§ TO DO:
Each line in the listing is to be restated exactly.

========

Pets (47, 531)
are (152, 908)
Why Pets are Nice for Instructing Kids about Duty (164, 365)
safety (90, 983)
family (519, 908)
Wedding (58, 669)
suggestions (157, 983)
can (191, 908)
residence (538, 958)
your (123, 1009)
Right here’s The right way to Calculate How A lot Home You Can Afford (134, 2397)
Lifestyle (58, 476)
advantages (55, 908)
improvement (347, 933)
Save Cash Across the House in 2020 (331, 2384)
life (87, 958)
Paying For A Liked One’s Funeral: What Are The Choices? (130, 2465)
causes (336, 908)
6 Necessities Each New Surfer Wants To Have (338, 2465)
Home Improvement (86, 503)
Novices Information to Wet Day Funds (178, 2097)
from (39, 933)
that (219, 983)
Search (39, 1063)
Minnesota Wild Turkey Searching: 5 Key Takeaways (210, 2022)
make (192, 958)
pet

========

§ REPLY:
Pets (47, 531)
are (152, 908)
Why Pets are Nice for Instructing Kids about Duty (164, 365)
safety (90, 983)
family (519, 908)
Wedding (58, 669)
suggestions (157, 983)
can (191, 908)
residence (538, 958)
your (123, 1009)
Right here’s The right way to Calculate How A lot Home You Can Afford (134, 2397)
Lifestyle (58, 476)
advantages (55, 908)
improvement (347, 933)
Save Cash Across the House in 2020 (331, 2384)
life (87, 958)
Paying For A Liked One’s Funeral: What Are The Choices? (130, 2465)
causes (336, 908)
6 Necessities Each New Surfer Wants To Have (338, 2465)
Home Improvement (86, 503)
Novices Information to Wet Day Funds (178, 2097)
from (39, 933)
that (219, 983)
Search (39, 1063)
Minnesota Wild Turkey Searching: 5 Key Takeaways (210, 2022)
make (192, 958)
pet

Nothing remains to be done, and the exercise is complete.